» **REQUIRED WORK**: Omitting all pictures, print the lines of the listing from the one containing "844x504 pixels. Task: Collapse" through the final line, both ends included, with no other text.
DATA RECORDS Start Marker
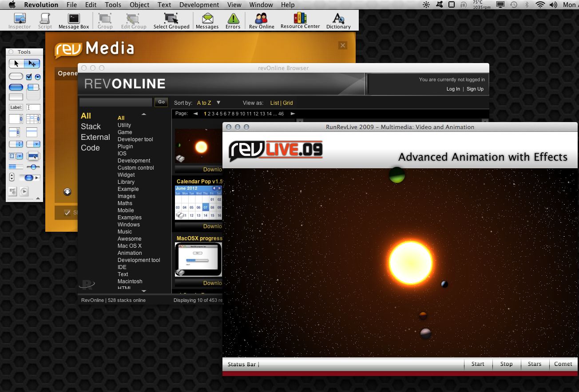Expand the Tools palette bottom triangle
Screen dimensions: 579x392
(x=38, y=198)
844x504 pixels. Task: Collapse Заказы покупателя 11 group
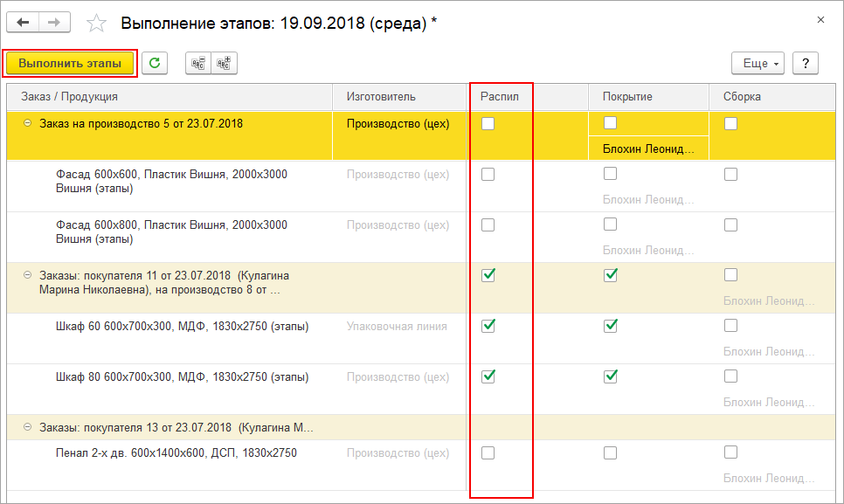28,276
DATA RECORDS End Marker
» **REPLY**:
844x504 pixels. Task: Collapse Заказы покупателя 11 group
28,276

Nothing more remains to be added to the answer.